Beyşehir Kadın Dayanışma Derneği’nin basın açıklamasını ise dernek üyesi avukat Özen Kalaycı okudu. “Ülke kamuoyuna, bütün ilgili ve yetkililere açık çağrımızdır” diye başlayan açıklamada, Beyşehir Gölü’nün Türkiye’nin ve Anadolu’nun en büyük tatlı su gölü olduğuna vurgu yapılarak, “Beyşehir Gölü Havzası bugün Sultan Dağlarının, Torosların, Anamaslar’ın karlarını toplamaktadır. Havzasında biriken kar suları ve yüzey yağışları ile beslenen Beyşehir Gölü kendi havzasında bir döngüye sahip bulunmaktadır. Fazla suları doğal akış rejiminde Beyşehir çayı üzerinden Konya Ovası’na kadar ulaşmaktadır. Ancak göl ayağında bulunan regülatörden yasal kotun altında hala su akışının devam etmesi gölün doğal sisteminin bozulmasına neden olduğundan gölümüz kuruma tehdidiyle karşı karşıyadır. Halihazırda göl tabanı balçık ve çamurla dolduğu için gölde tutulan su miktarı da bu akışı karşılayacak yeterlikte değildir. Beyşehir Gölü’nün kuruması halinde bunun hem yakın coğrafyasındaki sulak alanlar ve tarımsal sahalar hem de ülkemiz açısından son derece olumsuz etkileri de olacaktır. Beyşehir Gölü Türkiye’de hem milli park olması hem de tescilli kültür varlıklarını üzerinde barındırması gibi özellikleri yanı sıra çok önemli birer sulak alandır. Burası göçmen kuşların durakladığı, mola verdiği önemli alanlardan biri halindedir. Bu nedenle Beyşehir Gölü’nün kuruması orta vadede ülkemizin ekolojik dengesini de son derece olumsuz etkileyecektir. Beyşehir Gölü kurursa sadece Beyşehir’in etrafındaki yerleşimler zarar görmez. Beyşehir Gölü kurursa Çumra Ovası kurur, Suğla Havzası kurur, Konya Ovası kurur. Onun için bu havza, bu coğrafya sadece Beyşehirlilerin derdi değildir. Bu durum aynı zamanda çok geniş bir coğrafyanın sorunudur. Onun için Beyşehir Gölü’ne sadece Beyşehirliler değil, Çumralılar, Seydişehirliler, Konyalılar sahip çıkmalı, Ispartalılar, Antalyalılar sahip çıkmalıdır. Beyşehir Gölü’ne bütün ülke sahip çıkmalıdır. Aksi takdirde bir süre sonra Beyşehir Gölü haritadan silinecektir. Bütün bu durumlar dikkate alınarak Beyşehir Kadın ve Dayanışma Derneği üyeleri ve Beyşehirliler olarak bir an önce yetkilileri göreve davet ediyoruz. Öncelikle Beyşehir Gölü’nde yasal kotun altında su alımı derhal durdurulmalı ve daha sonrasında Beyşehir Gölü tabanında bulunan balçık ve çamurlar bütünüyle temizlenmelidir” ifadeleri kullanıldı.
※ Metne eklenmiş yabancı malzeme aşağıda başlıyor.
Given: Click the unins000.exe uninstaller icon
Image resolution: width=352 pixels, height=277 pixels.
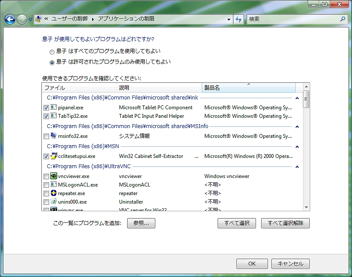Looking at the screenshot, I should 54,202.
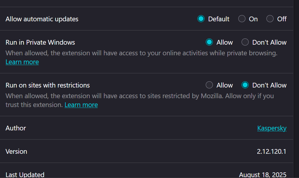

Etkinliğe katılan Beyşehir Belediye Başkanı Adil Bayındır ise, derneğin yaptığı basın açıklamasındaki taleplere destek verdiğini belirterek, “Seyredersek, ‘bize ne’ dersek, ‘bana ne’ dersek, daha çok görürüz Beyşehir Gölü’nün bu halini. Burası Yüce Allah’ın lütfudur. Bu anlamda kadınlarımıza böylesine anlamlı bir etkinliği düzenlemelerinden dolayı çok teşekkür ediyorum” diye konuştu.
Etkinliğe, Beyşehir Kadın Dayanışma Derneği Başkanı Saniye Göker, farklı siyasi partilerin ilçe başkanları ve temsilcileri, farklı sivil toplum kuruluşları ve oda başkanları ile temsilcileri, gaziler, muhtarlar, balıkçılar, kadın derneği üyeleri, vatandaşlar da katıldı.